## PROBLEM TO WORK ON:
Render each line of the items below as a row in a Markdown table with two columns, Row for the line number and Text for the line itself. Skip blank lines and leave the pictures out.

BEGIN EXTRACTED RECORDS

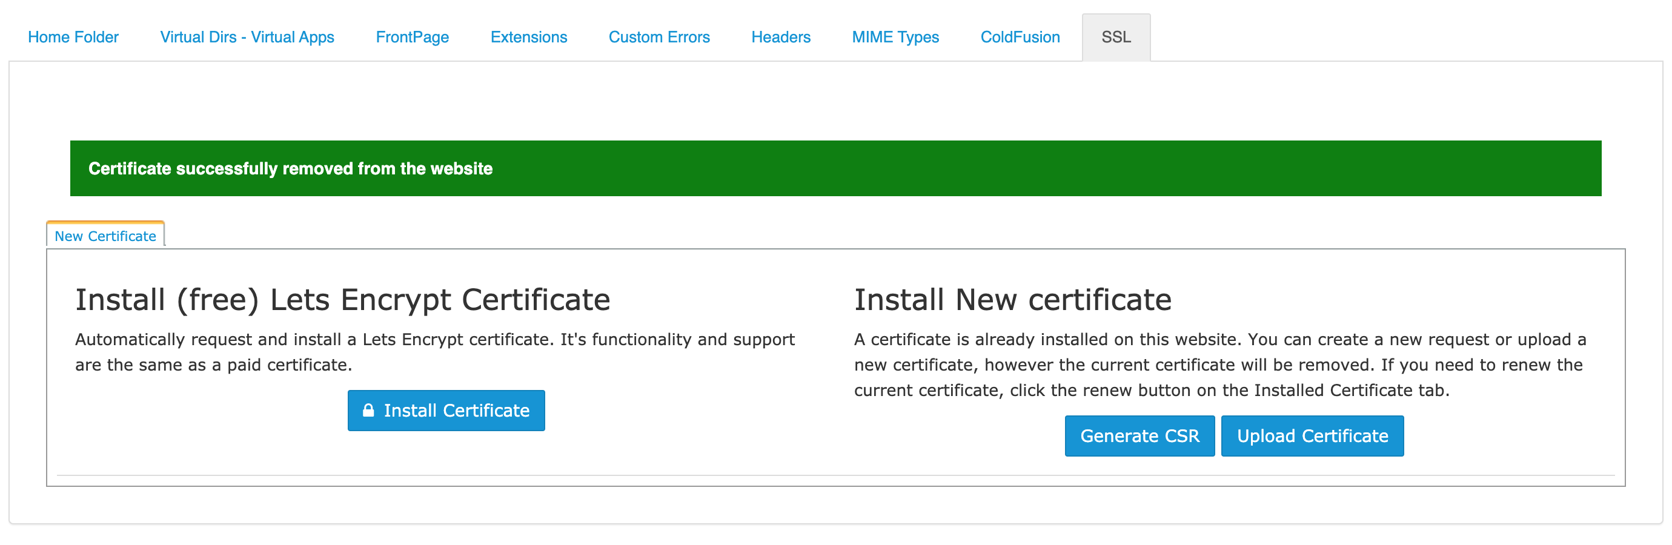This screenshot has height=545, width=1672.
Task: Switch to Virtual Dirs - Virtual Apps tab
Action: click(247, 37)
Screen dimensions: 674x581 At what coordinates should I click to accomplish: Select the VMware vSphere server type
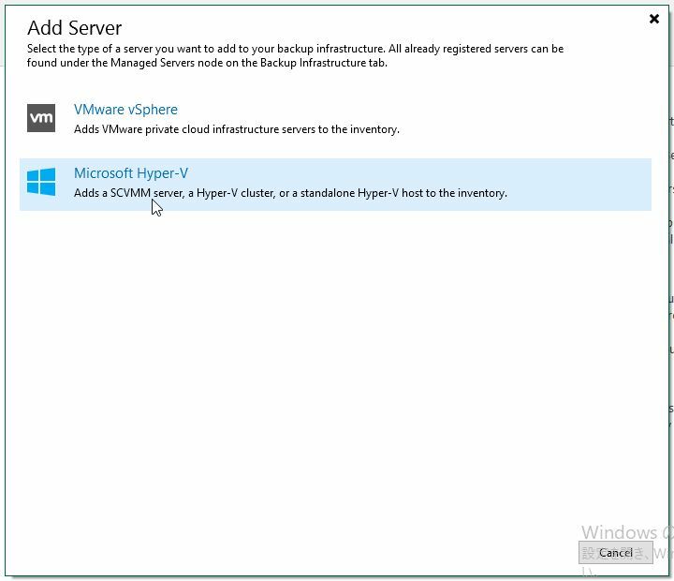coord(125,110)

END EXTRACTED RECORDS

## SOLUTION:
| Row | Text |
|---|---|
| 1 | This screenshot has height=545, width=1672. |
| 2 | Task: Switch to Virtual Dirs - Virtual Apps tab |
| 3 | Action: click(247, 37) |
| 4 | Screen dimensions: 674x581 At what coordinates should I click to accomplish: Select the VMware vSphere server type |
| 5 | coord(125,110) |